Допивая водку в одиночку, гаишник все говорит, Василий не слушает, он дремлет. В комнате хоть и бедлам конкретный, зато тепло и он наслаждается им, а если еще удастся помыться, то кайф будет полным. Хозяин разогрелся и со слезами на глазах клянет жизнь и жену, сучку и предательницу. Он мог отказаться от той злополучной командировки на Северный Кавказ. Струхнув перед угрозами начальства в случае отказа вылететь с хлебной работы в народное хозяйство. Да и на увещевания жены повелся, мол, все ездят и деньги хорошие оттуда привозят. Согласился в надежде выиграть, совсем не рассчитывая на поражение, а так не бывает. Получил осколочное в живот, в район печени, был комиссован по здоровью, лишился работы. А заодно и жены, и квартиры, получив в процессе обмена вот эту разбомбленную конуру на девятом этаже, откуда прежние хозяева выселились, скорее всего, под открытое небо, дойдя до края этой жизни.

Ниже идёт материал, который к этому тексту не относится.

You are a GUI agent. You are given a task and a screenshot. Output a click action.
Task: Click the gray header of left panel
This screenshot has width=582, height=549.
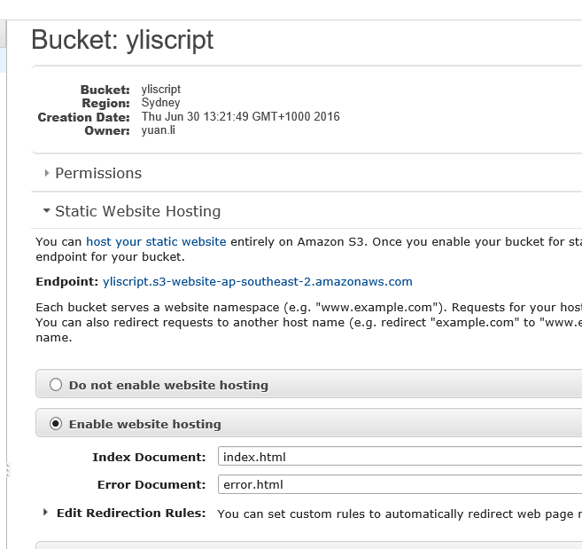[x=3, y=34]
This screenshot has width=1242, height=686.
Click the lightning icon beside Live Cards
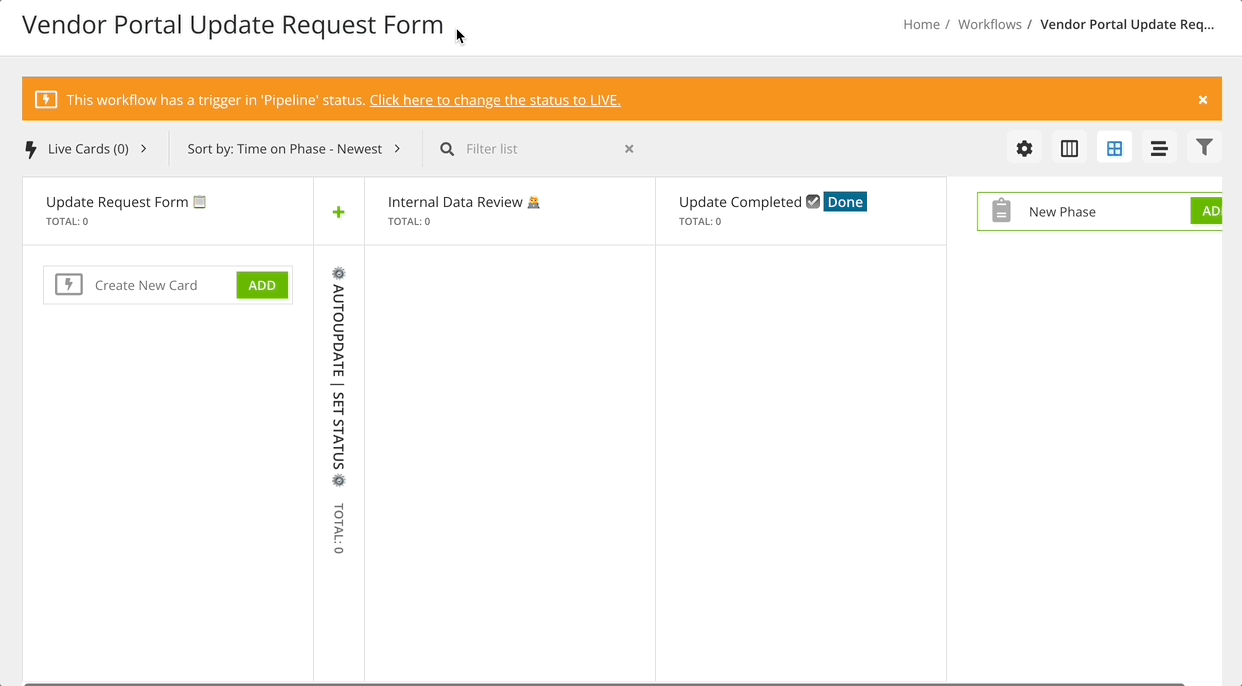point(30,148)
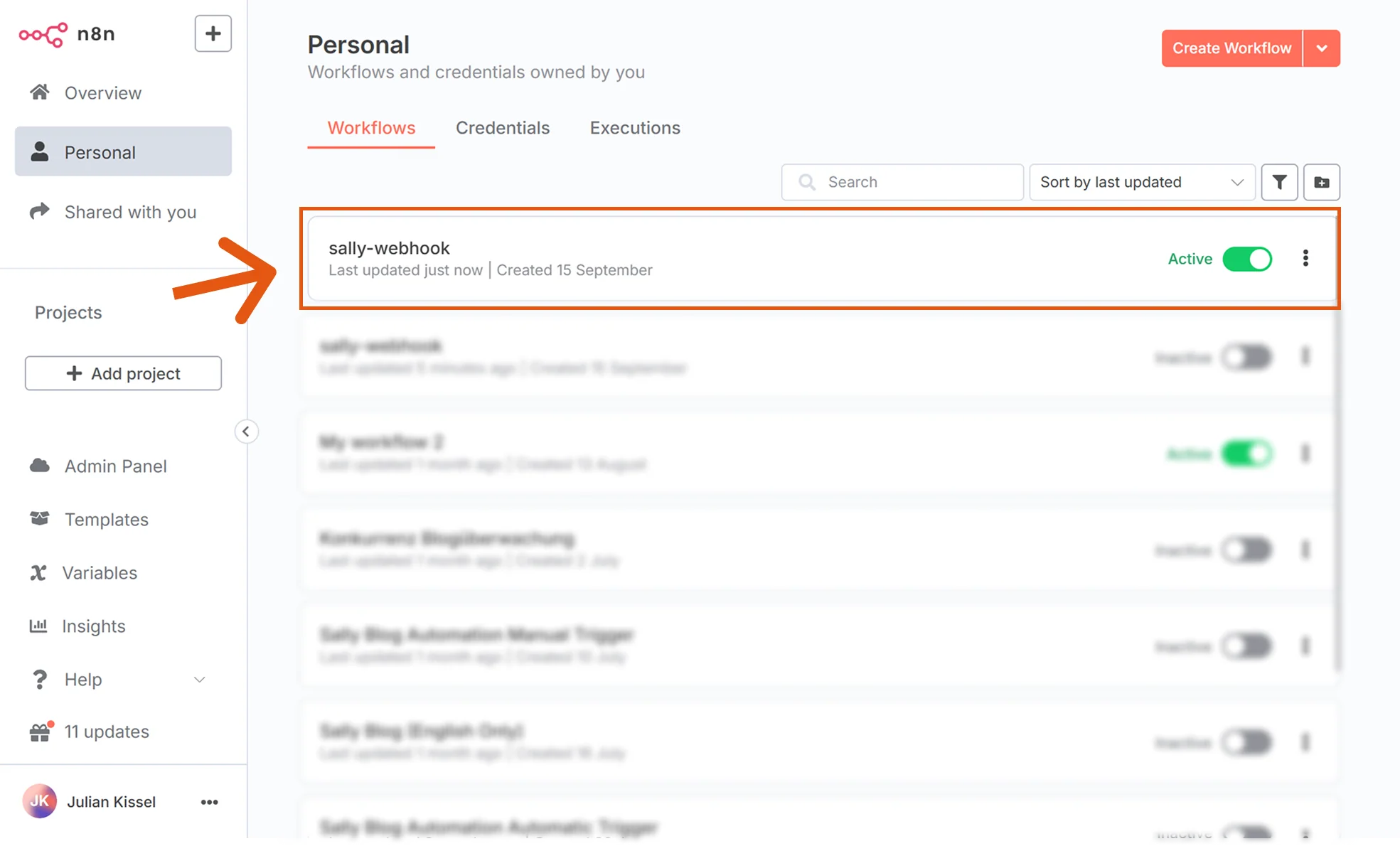Open the Sort by last updated dropdown

click(x=1142, y=182)
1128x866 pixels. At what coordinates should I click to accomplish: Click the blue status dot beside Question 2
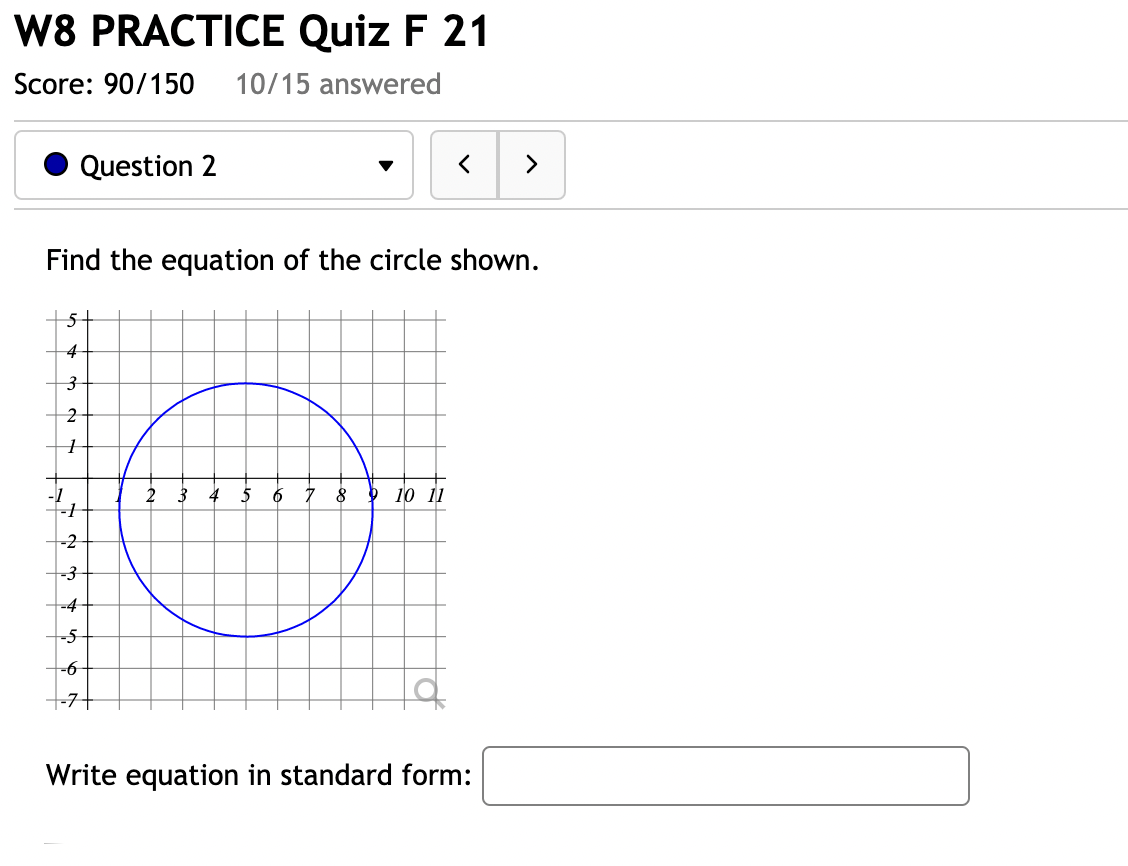tap(56, 165)
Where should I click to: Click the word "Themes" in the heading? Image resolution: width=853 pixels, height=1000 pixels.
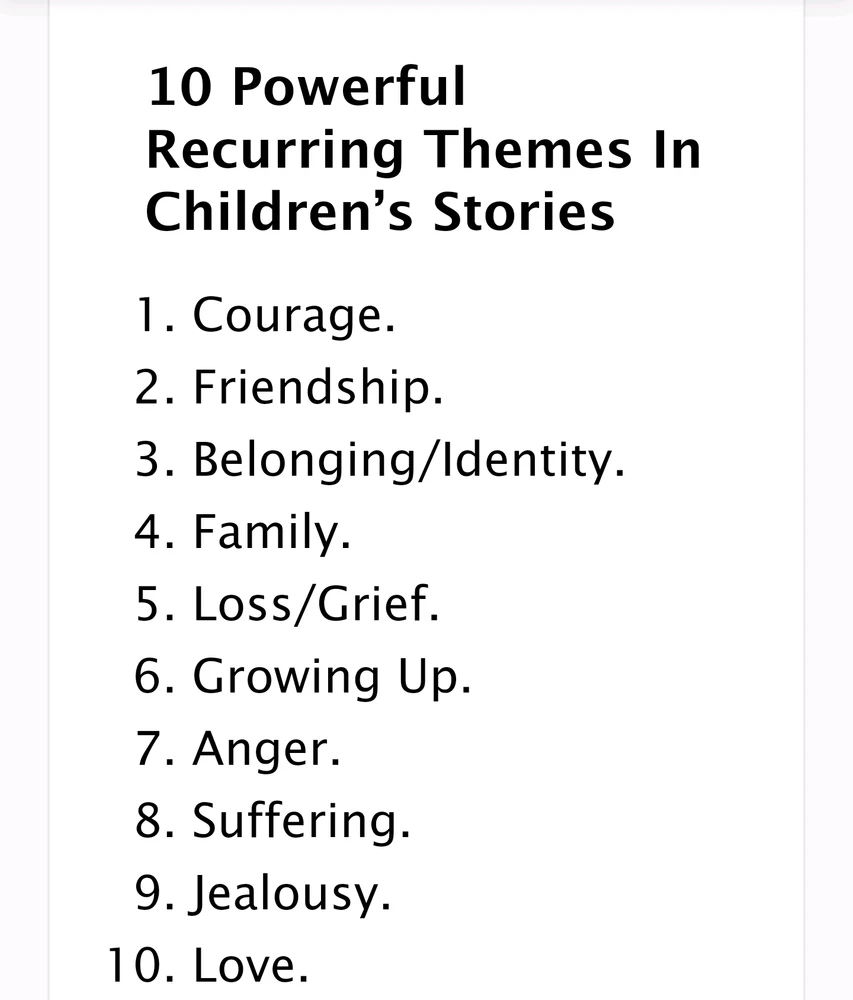pyautogui.click(x=530, y=151)
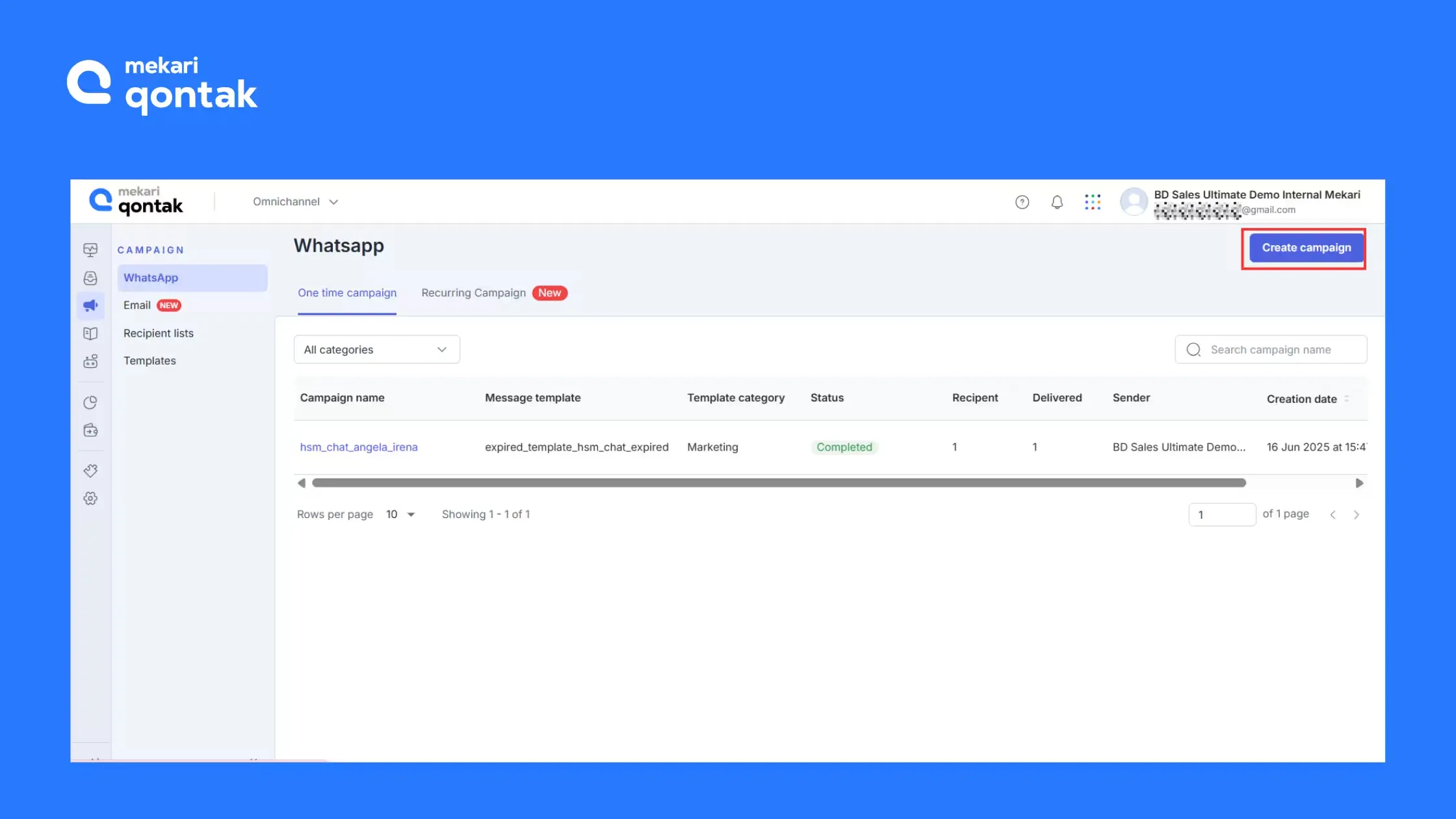
Task: Open the inbox icon in sidebar
Action: tap(90, 278)
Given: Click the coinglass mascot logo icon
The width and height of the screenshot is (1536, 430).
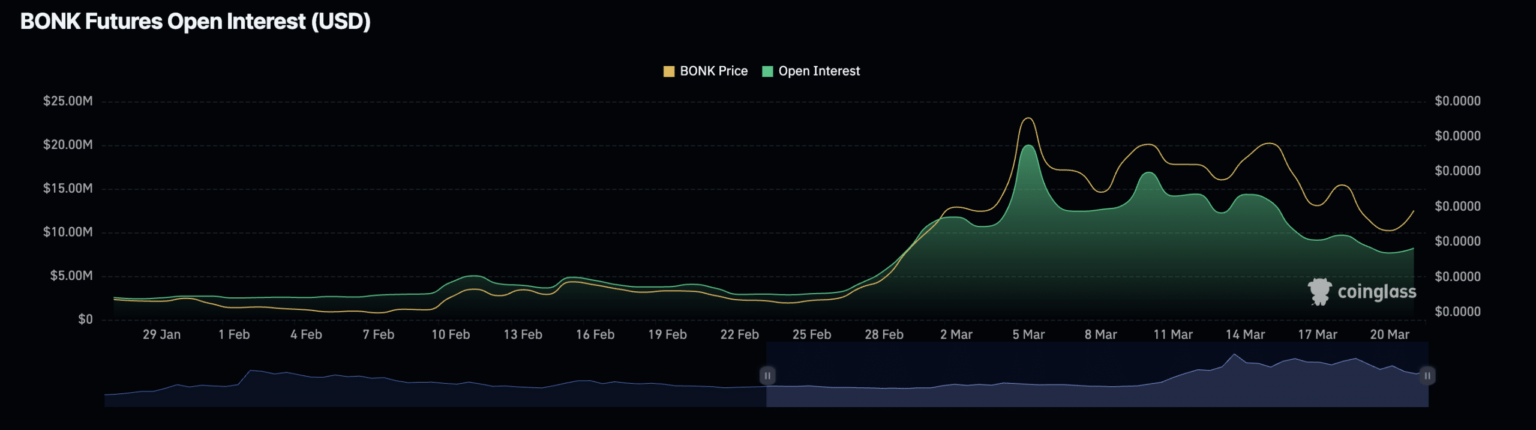Looking at the screenshot, I should point(1319,291).
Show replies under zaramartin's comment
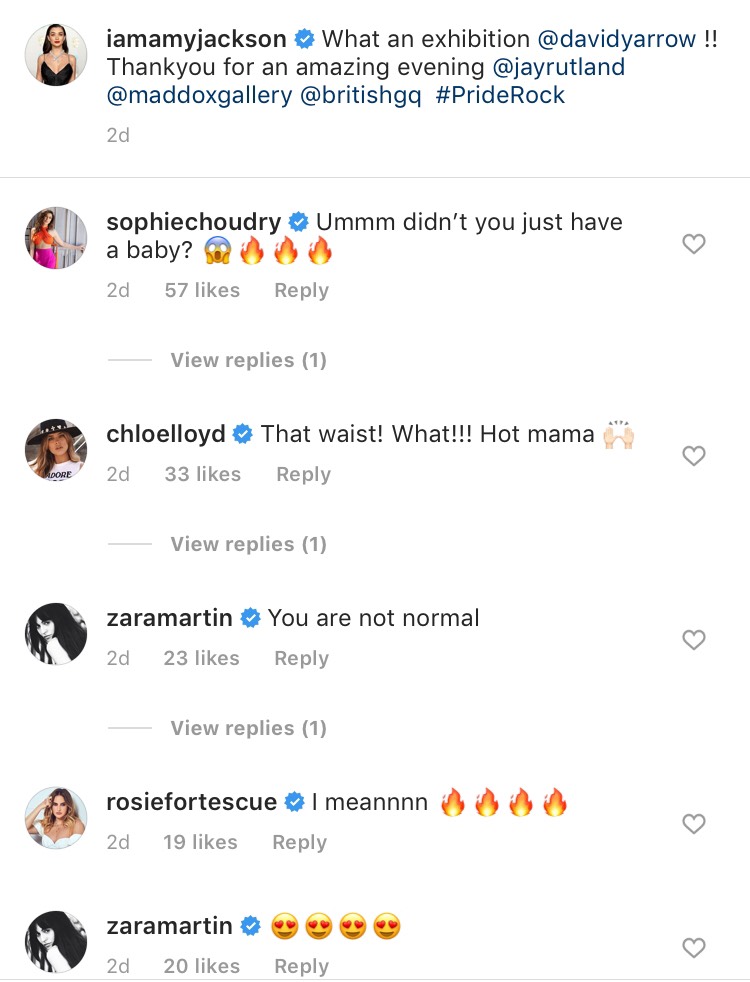The height and width of the screenshot is (982, 750). (247, 727)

Гаишник поначалу попытался избежать участи прежних жильцов, мол, учиться надо на чужих ошибках. Начал с ремонта, который довел до конца. Приобрел кое – какую мебелишку – и все. На этом его воля, желание и прочее иссякли. Ведь жить в гадюшнике может только по-настоящему сильный человек, а слабые, чуть побарахтавшись для приличия, вливаются в ряды отторгнутых жизнью, становясь самыми настоящими пресмыкающимися. А бывший властелин дорог ни волей, ни характером, так нужными в этой ситуации для элементарного выживания. Дальше – дружба с местной пивной элитой, в которую вскоре вошел полноправным членом. И в результате все чаще по утрам не мог вспомнить, откуда в его комнате на утро оказались какие-то омерзительные рыла. Потом похмелялись, все вспоминалось, и уже это не казалось чем-то отвратным. И все опять шло по кругу, и так изо дня в день. При таком темпе употребления «огненной воды» до последнего края гаишнику оставалось совсем немного, и уже какие-то люди стали открыто интересоваться его жильем. А это наиточнейший диагноз – человек «дошел», «барахтаться» ему осталось совсем немного.
И тут жизнь у собутыльников Петровича – мента пошла наперекосяк, да и планы «черных дилеров» стали рушиться, у него поселился Онищенко. Теплая комнатка сразу стала негостеприимной для дружков – ханыг. Кому понравится, когда все пьют, а один трезвый как стеклышко, что у него на уме? И просыпаться разонравилось после полной отключки ни в какой – никакой хате, а на лестничной площадке, или, того хуже, у мусоропровода, на куче недельных гнилых отбросов. Пьянь было попыталась отстоять свои права, накатила на нового жильца, но, получив слегка по почкам, мгновенно угомонилась, трезво поразмыслив и порешив, что свет клином не сошелся на этой хате и еще остались хорошие люди и без этих бывших ментов.